In manchen Fällen kann es zudem sinnvoller sein, den Mitarbeiter in einem Gespräch nur zu ermahnen, statt ihn offiziell abzumahnen. Im Gegensatz zu einer Abmahnung hat eine Ermahnung keine rechtlichen Auswirkungen. Dennoch macht auch sie klar, dass der Arbeitgeber mit dem Angestellten unzufrieden ist und sich eine Besserung wünscht. Bei nur geringen Verstößen ist die Ermahnung daher die bessere Wahl – auch für das Betriebsklima.

Gegendarstellung und Klage: Wie können sich Arbeitnehmer gegen eine Abmahnung wehren?

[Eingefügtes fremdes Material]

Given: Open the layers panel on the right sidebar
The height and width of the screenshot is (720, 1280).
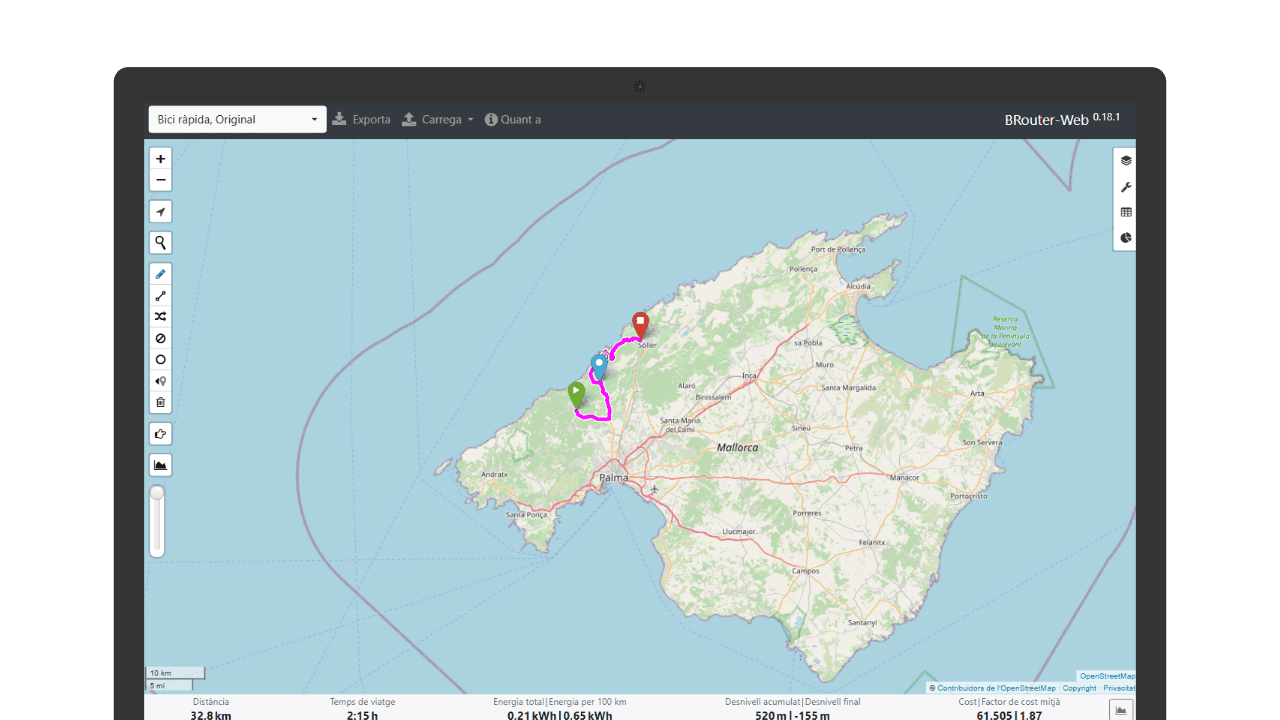Looking at the screenshot, I should [1124, 159].
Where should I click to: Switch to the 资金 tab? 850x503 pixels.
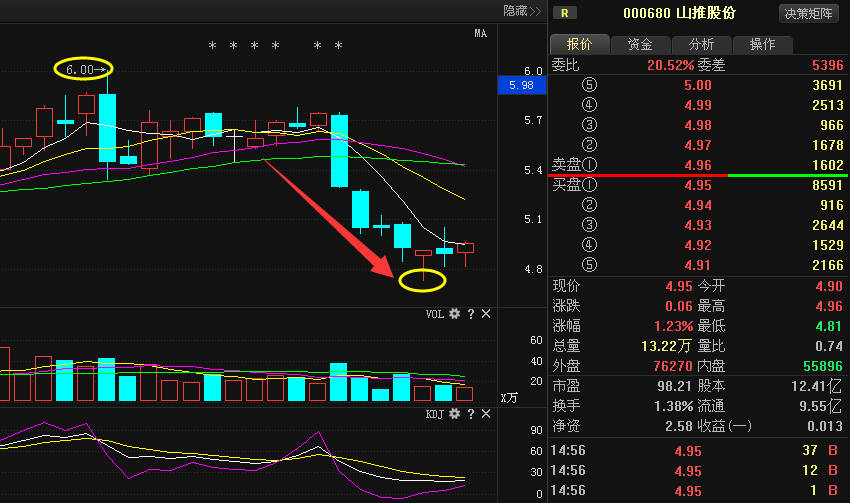[640, 45]
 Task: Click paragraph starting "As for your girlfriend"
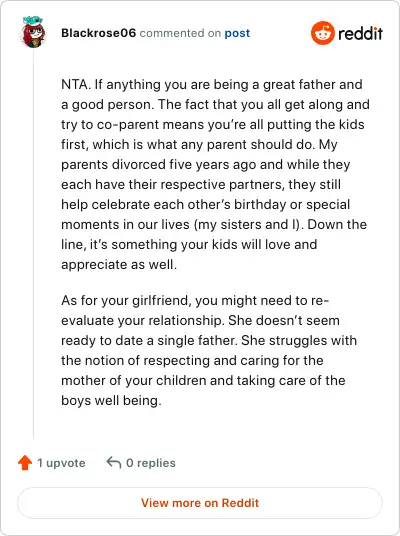(209, 350)
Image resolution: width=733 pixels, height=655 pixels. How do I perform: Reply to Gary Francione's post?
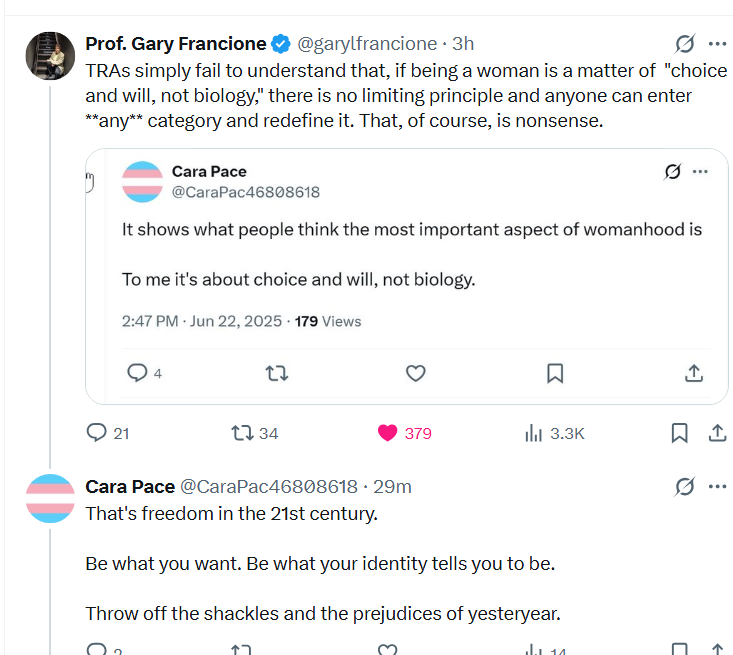tap(97, 433)
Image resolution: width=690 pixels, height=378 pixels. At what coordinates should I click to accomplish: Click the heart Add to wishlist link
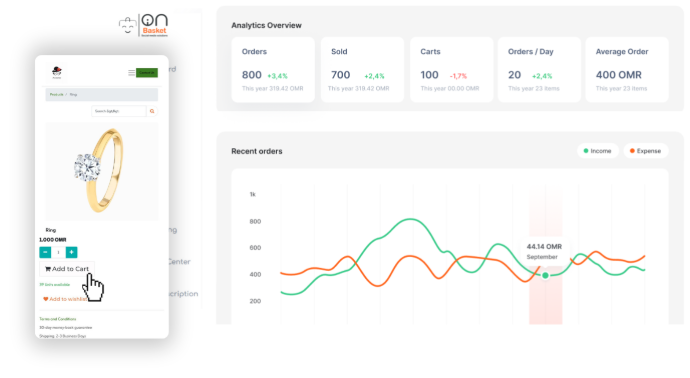point(65,299)
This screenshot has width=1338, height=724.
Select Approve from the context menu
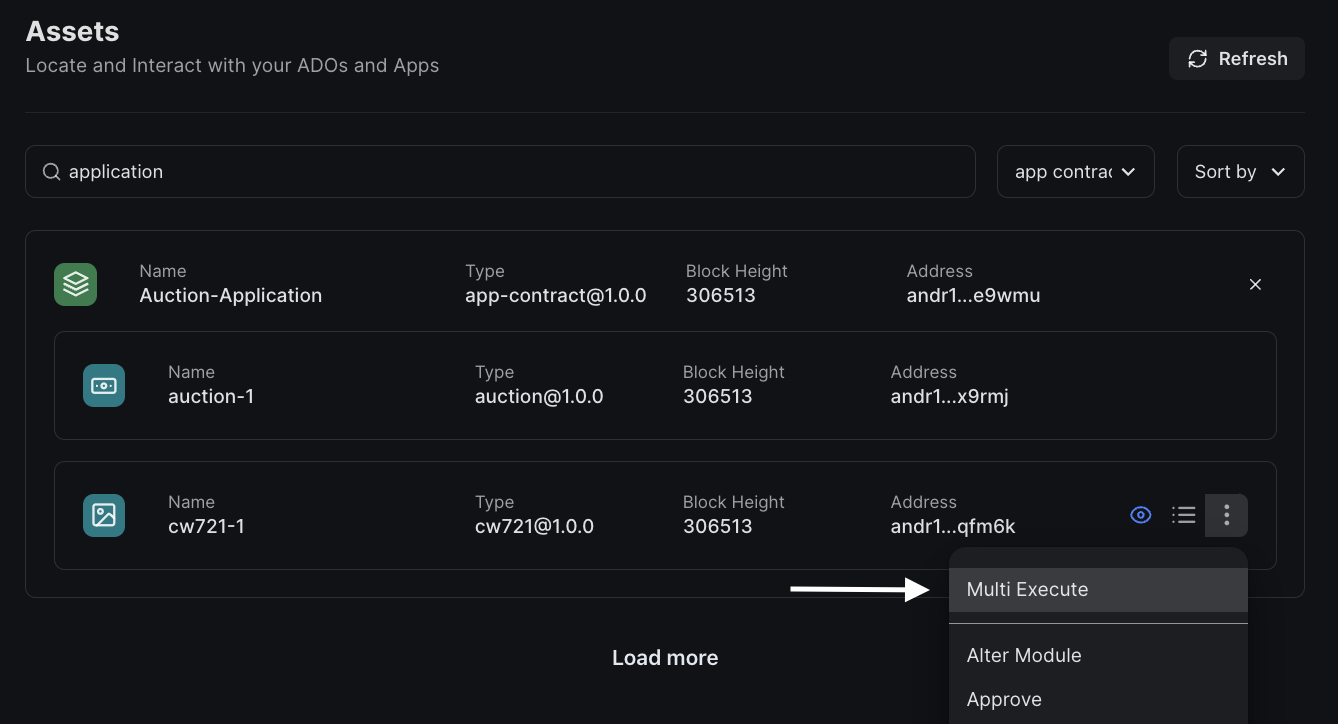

Die Aufnahme der Abmahnung in die Personalakte ist ein Eingriff in die Persönlichkeitsrechte des Mitarbeiters – schließlich kann das Dokument unter Umständen auch noch bei zukünftigen Arbeitgebern Gesprächsthema werden. Der Arbeitnehmer kann daher nach § 83 des Betriebsverfassungsgesetzes verlangen, dass das Unternehmen eine Gegendarstellung in die Personalakte aufnimmt. Damit signalisiert er, dass er mit den Vorwürfen nicht einverstanden ist. Bei einer möglichen Klage gegen eine spätere Kündigung kann sich der Mitarbeiter darauf berufen. Dadurch steht der Arbeitgeber nochmal stärker in der Beweisschuld, dass die Abmahnung gerechtfertigt war, als er es ohnehin ist. Auch aus diesem Grund sollte ein Unternehmen die Abmahnung immer so konkret wie möglich verfassen.

Der Arbeitnehmer kann zudem anstelle einer Gegendarstellung gegen eine Abmahnung klagen. Dann muss ein Arbeitsgericht klären, ob die Abmahnung rechtens war oder der Eintrag aus der Personalakte entfernt werden muss.